Fragmento de texto |
* * *
DOWNBEAT JAZZ CLUB, 1948. Autor, Juanma Cuerda

La fotografía es relativamente conocida. La toma William Gottlieb en el club Downbeat, uno de tantos sótanos de la calle 52 convertido en referencia de la edad de oro del jazz.

Nos llama la atención porque es el contraplano del resto de fotografías de la época, centradas en las poses de las grandes estrellas, poco espontáneas, como de cubierta promocional, en las que los Fitzgerald, Gillespie, Brown, Brunis, Jackson, Parker o Rosenkrantz, juntos o por separado, se agarran a los micrófonos y ponen ojitos, hinchan los mofletes o desencajan los ojos de las órbitas para el disfrute de todos.

El primer plano de la fotografía abarca la primera y segunda filas de la sala y lo conforman seis o siete figuras principales. Entre ellas, destacan los dos jóvenes de la izquierda:  visten la misma camisa, la misma chaqueta y, engañando un poco la vista, hasta el mismo pantalón y parecida corbata; a la moda o de uniforme, recién salidos de la agencia, ambos miran desde la misma sonrisa hacia el escenario y sujetan sus bebidas con el brazo flexionado en el mismo ángulo. Dos detalles destacan a uno de ellos y le hacen el centro de las miradas: el sombrero tirando a Fedora de ala corta, que le da un aire como de Bogart en Casablanca y la llamativa posición del anillo de compromiso en el dedo meñique, el lugar perfecto cuando se quiere llamar la atención.

La composición continúa en V y un tres en raya de jóvenes apuestos separa el vagón de primera de la segunda clase. El primero de este muro casual, con pajarita y habano, observa el escenario como quien acude a una subasta de ganado, reservándose las emociones para cuando haya conseguido la pieza; el segundo, un protorocker en la veintena, engominado y feliz, se nos ofrece con la boca abierta, a mitad de una palabra dirigida a sí mismo, con el único propósito de formar parte activa de la algarabía del local. Tras ellos, en un definitivo segundo plano, un tercer joven observa un punto más allá de los músicos con la apostura descuidada de un boxeador de las afueras. A la sombra de este último, como un edificio anexo o una caseta de obra, una figura más pequeña asoma tras el sombrero del empleado del mes: alguien llamado Darren o llamado Trevor ojea las chaquetas de los hombres que le rodean, memorizando calidades, patronaje y pespunteado, por si pudiera, algún día no muy lejano, opinar sobre lo que se hace o se deja de hacer en la sastrería de su tío.
* * *
Datos extraídos |
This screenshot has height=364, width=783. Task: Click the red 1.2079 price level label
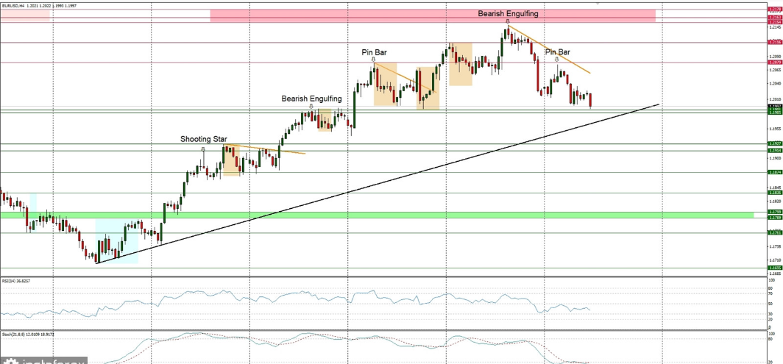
* * *
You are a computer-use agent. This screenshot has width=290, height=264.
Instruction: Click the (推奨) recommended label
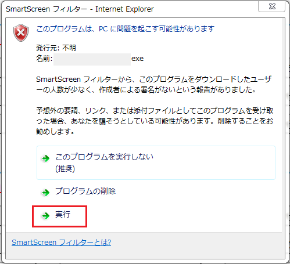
* * *
Ejercicios por resolver |
**a)** En el texto sobre el club Downbeat, ¿quién tomó la fotografía?
**b)** Copia del texto sobre el club Downbeat el fragmento que empieza en las palabras "Nos llama la" y termina después de "disfrute de todos.".
Las filas de datos provienen de otra fuente.

Respuestas completas |
**a)** William Gottlieb.

**b)**
Nos llama la atención porque es el contraplano del resto de fotografías de la época, centradas en las poses de las grandes estrellas, poco espontáneas, como de cubierta promocional, en las que los Fitzgerald, Gillespie, Brown, Brunis, Jackson, Parker o Rosenkrantz, juntos o por separado, se agarran a los micrófonos y ponen ojitos, hinchan los mofletes o desencajan los ojos de las órbitas para el disfrute de todos.